I have developed a list of questions that practitioners can use in a self-assessment; a "no" answer to any of these, I believe, is a potential defect. Not everybody will agree with all of these, but I suggest careful reconsideration before dismissing any item. I welcome your comments on the list, both items that should be removed and those that should be added.
- Did internal auditing assess the adequacy of the risk management process and provide a formal report to the board and executive management?
- Did internal auditing assess the adequacy of the governance processes, especially board oversight of risk management?
- Were risks relating to the control environment (as defined in the COSO Internal Control–Integrated Framework) addressed as part of the audit plan, including those related to executive compensation and to ensuring that bonus programs (at levels) are aligned with the longer-term interests of the organization?
- Did internal auditing provide management and the board with a report on the adequacy of internal controls to address all significant risks?
- Did internal auditing address all of the organization's major risks, for example not leaving key areas to others (such as financial reporting controls or environmental, health, and safety (EH&S) compliance) without sufficient oversight or review to be able to provide assurance that the risks are managed within organizational tolerances?

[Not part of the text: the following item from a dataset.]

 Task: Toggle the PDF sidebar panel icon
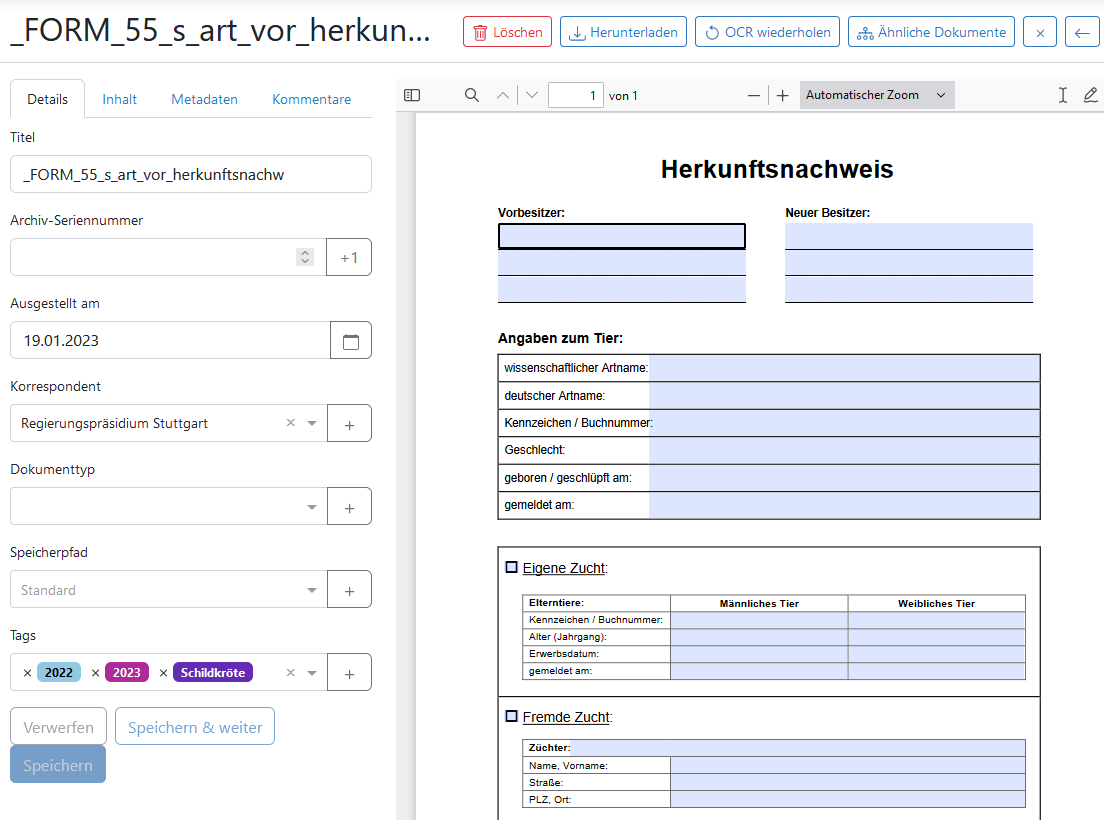click(411, 94)
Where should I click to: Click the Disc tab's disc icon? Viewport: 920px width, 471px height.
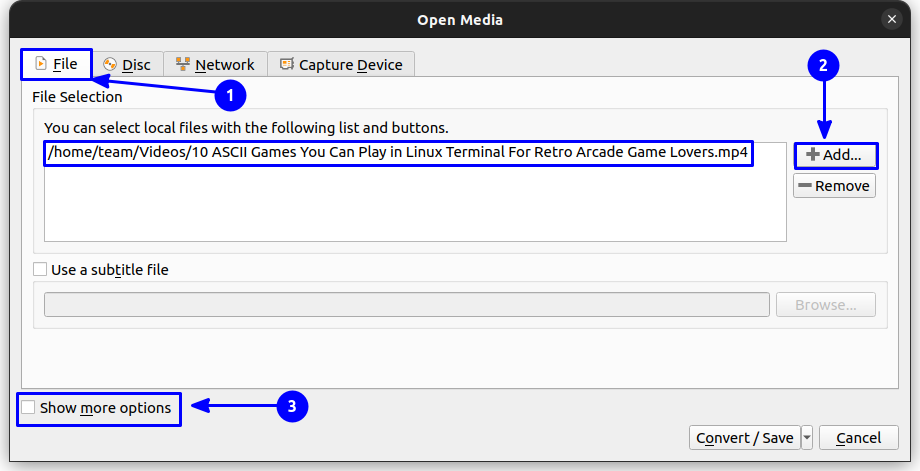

- Were risks related to the extended enterprise (such as outsourced manufacturing, payroll, IT, or other services) addressed in the audit plan?
- Was internal auditing's risk assessment and audit plan updated on at least a quarterly basis (with both additions to and deletions from the plan)?
- Do the metrics for measuring the performance of internal auditing exclude from consideration the percentage completion of the annual audit plan — recognizing the need to change the plan to ensure that current and not yesterday's risks are addressed? Instead, is a metric used where the sufficiency of coverage of major risks is assessed?
- Did internal auditing give priority to providing assurance over governance, risk, and related internal control processes over generating cost-savings (e.g., through vendor audits)?
- If internal audit resources are insufficient to provide assurance on the more significant risks, does the audit committee have sufficient information on the assurance gaps to make an informed decision on internal audit resources? Do they understand and accept the risks involved?
I understand that I have not included compliance with The IIA's International Standards for the Professional Practice of Internal Auditing (Standards), nor have I mentioned a quality assurance review (QAR). This is because I believe compliance with the Standards and passing a QAR are not necessarily conclusive when it comes to providing effective assurance services.